━━━━━ RECORDED DATA ━━━━━

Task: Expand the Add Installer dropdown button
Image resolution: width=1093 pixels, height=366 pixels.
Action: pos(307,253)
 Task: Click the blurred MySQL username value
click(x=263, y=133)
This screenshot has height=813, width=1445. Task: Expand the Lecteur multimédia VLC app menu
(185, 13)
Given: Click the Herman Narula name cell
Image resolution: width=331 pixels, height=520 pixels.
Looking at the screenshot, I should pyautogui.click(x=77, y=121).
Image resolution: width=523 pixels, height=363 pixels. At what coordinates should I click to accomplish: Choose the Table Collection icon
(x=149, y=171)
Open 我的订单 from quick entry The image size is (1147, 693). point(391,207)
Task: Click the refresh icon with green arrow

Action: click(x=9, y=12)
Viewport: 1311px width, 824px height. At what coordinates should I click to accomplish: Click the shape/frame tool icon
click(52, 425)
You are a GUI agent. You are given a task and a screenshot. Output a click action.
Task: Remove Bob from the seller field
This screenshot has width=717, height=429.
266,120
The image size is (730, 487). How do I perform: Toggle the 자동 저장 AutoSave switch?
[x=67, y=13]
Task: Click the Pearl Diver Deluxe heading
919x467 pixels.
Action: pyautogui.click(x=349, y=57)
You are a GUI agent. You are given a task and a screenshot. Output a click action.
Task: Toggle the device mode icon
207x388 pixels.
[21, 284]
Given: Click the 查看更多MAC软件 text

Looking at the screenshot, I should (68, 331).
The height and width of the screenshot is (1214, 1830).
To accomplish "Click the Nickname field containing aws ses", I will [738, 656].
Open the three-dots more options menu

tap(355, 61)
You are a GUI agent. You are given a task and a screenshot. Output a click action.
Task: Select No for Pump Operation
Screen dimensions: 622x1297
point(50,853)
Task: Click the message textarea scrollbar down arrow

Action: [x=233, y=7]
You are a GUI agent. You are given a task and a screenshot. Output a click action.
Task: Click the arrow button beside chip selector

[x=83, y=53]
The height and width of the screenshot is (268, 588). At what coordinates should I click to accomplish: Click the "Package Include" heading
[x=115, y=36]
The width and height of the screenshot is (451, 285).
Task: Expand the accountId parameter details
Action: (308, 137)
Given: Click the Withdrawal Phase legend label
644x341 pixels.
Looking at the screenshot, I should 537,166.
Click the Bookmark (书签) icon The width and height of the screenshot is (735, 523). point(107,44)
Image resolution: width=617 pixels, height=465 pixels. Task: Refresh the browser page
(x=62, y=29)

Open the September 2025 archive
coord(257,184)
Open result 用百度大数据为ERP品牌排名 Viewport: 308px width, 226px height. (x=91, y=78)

━━━━━

PROBLEM STATEMENT
All lines from the one containing "Open the September 2025 archive" to the last line of the material above must be copied exactly, and only those.

RESULT FOR THIS EXERCISE
Open the September 2025 archive
coord(257,184)
Open result 用百度大数据为ERP品牌排名 Viewport: 308px width, 226px height. (x=91, y=78)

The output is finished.